God creates, sustains and saves

Saturday, September 11 (9-11), 2010

Devotions: Ps 55, 138, 139:1-17; Job 38:1-17; Acts 15:22-35; Jn 11:45-54

Lord, hear and answer my prayer to You. I am distracted and attacked by the adversary, and anxiety threatens me. Destroy and confuse their plans, Lord. I depend on You alone. I cast my burden on YHWH and He will sustain me; He will not let me be moved. Lord, cast our enemies down, and preserve my life, by Your grace and power. I give You thanks with my whole heart, God; help me to accept the bounty You provide, not the fantasies my flesh or the evil one dangle before me. Let all that breathes praise God; You preserve my life in the midst of danger and hardship. YHWH will fulfill His purpose for me; Lord, Your steadfast love endures forever. Do not forsake the work of Your hands. You know me completely, Lord—everything I am, everything I do, everything I think. You watch over my path day and night; You're ahead of me in every word I speak. Your understanding is beyond my comprehension. You are everywhere I can go, YHWH; You are altogether wonderful, and I am Your handiwork, made by Your will, formed by Your love, wisdom, mercy and grace.

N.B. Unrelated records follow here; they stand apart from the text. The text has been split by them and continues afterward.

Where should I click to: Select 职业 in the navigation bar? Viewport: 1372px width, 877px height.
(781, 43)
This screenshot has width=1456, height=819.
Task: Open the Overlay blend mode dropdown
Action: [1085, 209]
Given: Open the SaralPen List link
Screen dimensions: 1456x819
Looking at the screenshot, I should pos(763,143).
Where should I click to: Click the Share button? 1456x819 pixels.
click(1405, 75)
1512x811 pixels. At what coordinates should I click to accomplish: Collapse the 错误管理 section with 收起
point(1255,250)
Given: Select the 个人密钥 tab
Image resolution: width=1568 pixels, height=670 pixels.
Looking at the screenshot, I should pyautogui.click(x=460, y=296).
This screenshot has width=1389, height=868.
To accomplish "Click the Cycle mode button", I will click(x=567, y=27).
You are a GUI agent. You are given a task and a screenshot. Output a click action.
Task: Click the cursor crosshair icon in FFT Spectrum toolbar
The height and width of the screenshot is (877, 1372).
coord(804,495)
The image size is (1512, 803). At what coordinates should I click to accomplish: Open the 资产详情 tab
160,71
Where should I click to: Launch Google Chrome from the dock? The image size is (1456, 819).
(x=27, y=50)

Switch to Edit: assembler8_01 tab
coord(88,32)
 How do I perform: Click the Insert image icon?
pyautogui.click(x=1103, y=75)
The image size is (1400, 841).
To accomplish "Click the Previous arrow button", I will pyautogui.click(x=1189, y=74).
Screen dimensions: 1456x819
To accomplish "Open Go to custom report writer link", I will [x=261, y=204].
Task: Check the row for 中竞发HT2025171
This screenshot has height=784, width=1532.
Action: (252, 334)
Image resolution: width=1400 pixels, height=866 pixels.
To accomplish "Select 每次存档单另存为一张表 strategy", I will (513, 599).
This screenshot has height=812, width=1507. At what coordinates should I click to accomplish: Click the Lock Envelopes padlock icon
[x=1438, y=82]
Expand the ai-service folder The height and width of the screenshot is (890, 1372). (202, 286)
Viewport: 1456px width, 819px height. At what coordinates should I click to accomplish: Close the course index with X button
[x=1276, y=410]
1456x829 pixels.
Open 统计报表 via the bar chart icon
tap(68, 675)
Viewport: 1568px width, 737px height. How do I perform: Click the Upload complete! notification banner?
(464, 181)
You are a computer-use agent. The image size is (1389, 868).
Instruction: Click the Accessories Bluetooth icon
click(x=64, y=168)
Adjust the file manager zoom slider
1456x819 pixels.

YHWH began to address Job at last: 'Who is this who darkens counsel by words without knowledge. Gird yourself like a man; I will question you, and you answer Me! Where were you when I laid earth's foundations? Who desifned and formed and made the cosmos? Who laid its cornerstone when the morning stars sang together and all God's sons shouted for joy? Who constrained the wild seas and set their limits? Do you command the dawn and dark? Do you know the springs of the seas or the recesses of the deeps? Do you know about death's gates and the abyss? Where is the source of all light? What is the heart of darkness?'

After the Jerusalem Council, the apostles delegated Judas Barsabbas and Silas to accomplany Paul and Barnabas in delivering their decree and judgment to the church in Antioch. The letter they sent read: 'The brethren, apostles and elders, to the Gentile brethren in Antioch and Syria and Cilicia, greeting. Since we have heard that some persons from us have troubled you, unsettling your minds, though we gave them no instructions, it has seemed good to us, having come to one accord in the matter, to choose men and send them to you with our beloved Barnabas and Paul, men who have rised their lives for the sake of our Lord Jesus the Messiah. We have therefore sent Judas and Silas, who themseves will tell you the same things by word of mouth. It has seemed good to the Holy Spirit and to us to lay upon you no greater burden than these necessary things: abstain from what has been sacrified to idols and from blood and from what is strangled, and from unchastity. If you keep yourselves from these, you will do well. Farewell.' They went to Antioch, assembled the church and delivered the letter, and all rejoiced at the exhortation. Judas and Silas, themselves prophets, exhorted the brethren at length and strengthened them. After spending some time together, the messengers were sent off in peace by the brothers to return to those who sent them. Paul and Barnabas remained in Antioch, teaching and preaching the Lord's word, as did many others.

When Lazarus returned alive from the tomb at Jesus' command, many Jewish witnesses put their faith in Him. But some reported to the Pharisees all that Jesus had done. They gathered the Jewish council and asked, 'What shall we do? This man performs many miracles. If we let him continue in this, everyone will believe in him, an the Romans will come and destroy both our holy place and our nation.' But Caiaphas, the high priest that year, replied, 'You know nothing at all! It is expedient that one man should die for the people, so that the whole people do not perish.' Caiaphas didn't know this of his own accord—he prophesied through his office as high priest that Jesus would die on behalf of the people, and not for the Jews only, but to gather into one all the children of God scattered around the world. From that day, the Jews took counsel how to put Jesus to death.